Terra Cognita

«Tierra» est une pièce chorégraphique, très léchée, très finie pour Danse-Cité et en grande part honnête face à ses intentions, mais qui nous pose en terra bien cognita.
Photo: Pedro Ruiz Le Devoir «Tierra» est une pièce chorégraphique, très léchée, très finie pour Danse-Cité et en grande part honnête face à ses intentions, mais qui nous pose en terra bien cognita.

Pour clore son 35e anniversaire, le producteur Danse-Cité s’est offert Ginette Laurin. L’ex-chorégraphe d’O Vertigo, en période avouée de transition, signe ici à quatre mains Tierra avec le danseur et chorégraphe flamand Jens van Daele. Un balancier entre passé et désir de renouveau, liens et séparation, gestes et terres connus ou nouveaux.

Sur un rond tapis de danse, que l’éclairage transforme deçà delà en granuleux sol lunaire, cinq femmes exposent énergiquement leurs drames et batailles. Elles sont toutes de noir vêtues, sexy — épaules, décolletés ou jambes dévoilés —, leurs longs cheveux suivant le mouvement ou claquant dans l’espace. Des unissons très frontaux de ligne décomposée et recomposée succèdent à des solos et duos, et à des moments de groupe, les plus réussis, où s’accumulent différentes poses parlantes (baiser, main au corps, prises d’un bras), enchaînées dans une fluidité qui n’exclut pas les accents physiques.

Dans cette création collective, on ne devine pas — et c’est un succès — qui a signé quoi, qui a généré quel matériel (interprètes inclus).
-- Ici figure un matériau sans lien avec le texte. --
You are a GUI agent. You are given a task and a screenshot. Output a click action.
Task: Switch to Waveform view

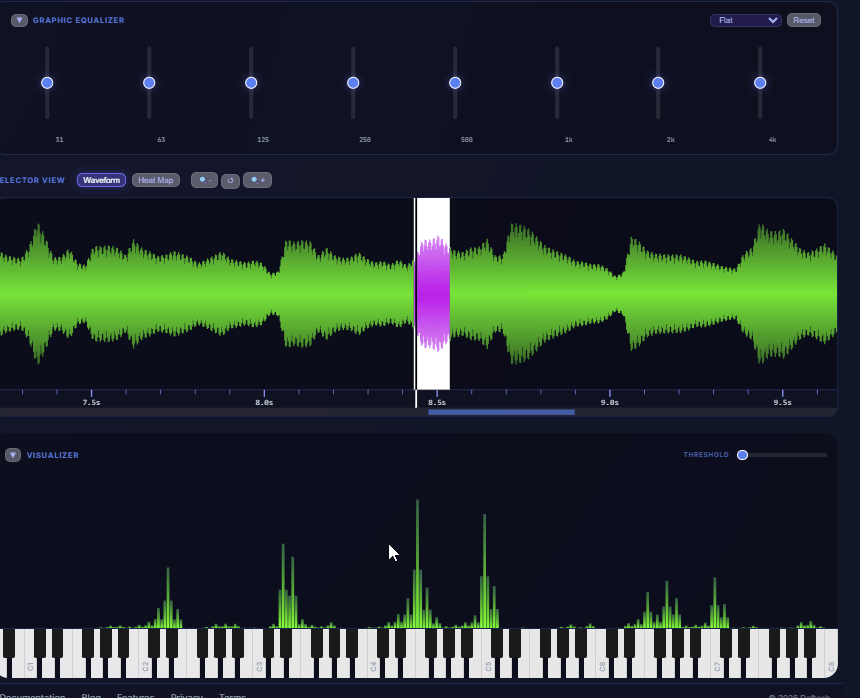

La pièce est cohérente en ton, gestes, textures, et dans la création d’univers.

Tierra parle de l’effet papillon, de l’influence de l’un sur une meute, sur un tout ; des impacts et réverbérations de l’acte individuel sur l’autre ou un groupe. Le geste comme l’ambiance sont marqués d’un dramatisme qui devient lourd — par instants caricatural, lors de ces suffocations, ou de ce hurlement pas assez physiquement ancré —, accentué par les décibels, l’intensité musicale, et l’intensité physique et émotive. Il est difficile d’être empathique envers cette accumulation de tragédies qui semblent autogénérées, dont on ne saisit pas la source. Pas d’humour ici. Pas de place pour le doute ou l’incertitude humains dans cette machine chorégraphique.

Ginette Laurin, en entrevue plus tôt cette semaine au Devoir, parlait d’une pièce sur « les liens, même invisibles, qui nous relient », aux choses, aux autres, à l’univers même. Étrangement, la jeunesse scénique des danseuses, qui fait que leurs transitions sont un peu trop souvent trop peu nourries, nuit à l’incarnation de ce thème — la transition, c’est littéralement le lien, d’un geste à l’autre, d’une phrase à l’autre… —, comme les présences un chouïa trop affectées.

Les musiciens, en live aux côtés du cercle de danse, scénographiquement en sourdine, habitent au contraire pleinement et tout naturellement ce thème, par leur physicalité naturelle, efficace, son impact sonore démesuré, mais surtout par l’attention réelle, non théâtrale, qu’ils portent l’un à l’autre, à leurs instruments, aux danseuses, à leur musique, dans une circulation constante.

On peut aussi se demander quelle éthique porte une pièce qui veut s’attarder aux liens invisibles tout en demeurant performative, dans une exposition théâtrale traditionnelle, qui fait que tout communique et irradie unilatéralement de la scène à la salle. Est-ce là un lien, réel, ou un sens unique ?

Tierra est une pièce chorégraphique, très léchée, très finie pour Danse-Cité — qui sert plus souvent de banc d’essai, avec les flous que cela comporte —, et en grande part honnête face à ses intentions, mais qui nous pose en terra bien cognita.

Tierra

Une chorégraphie de Ginette Laurin et Jens van Daele, interprétée par Audrey Bergeron, Patricia van Deutekom, Elaine Gadet, Naomi Schwarz, Merle Schiebergen, et à la musique «live» Richard van Kruysdijk et Charles Duquette. Présenté par Danse-Cité. À la Cinquième Salle, jusqu’au 29 avril.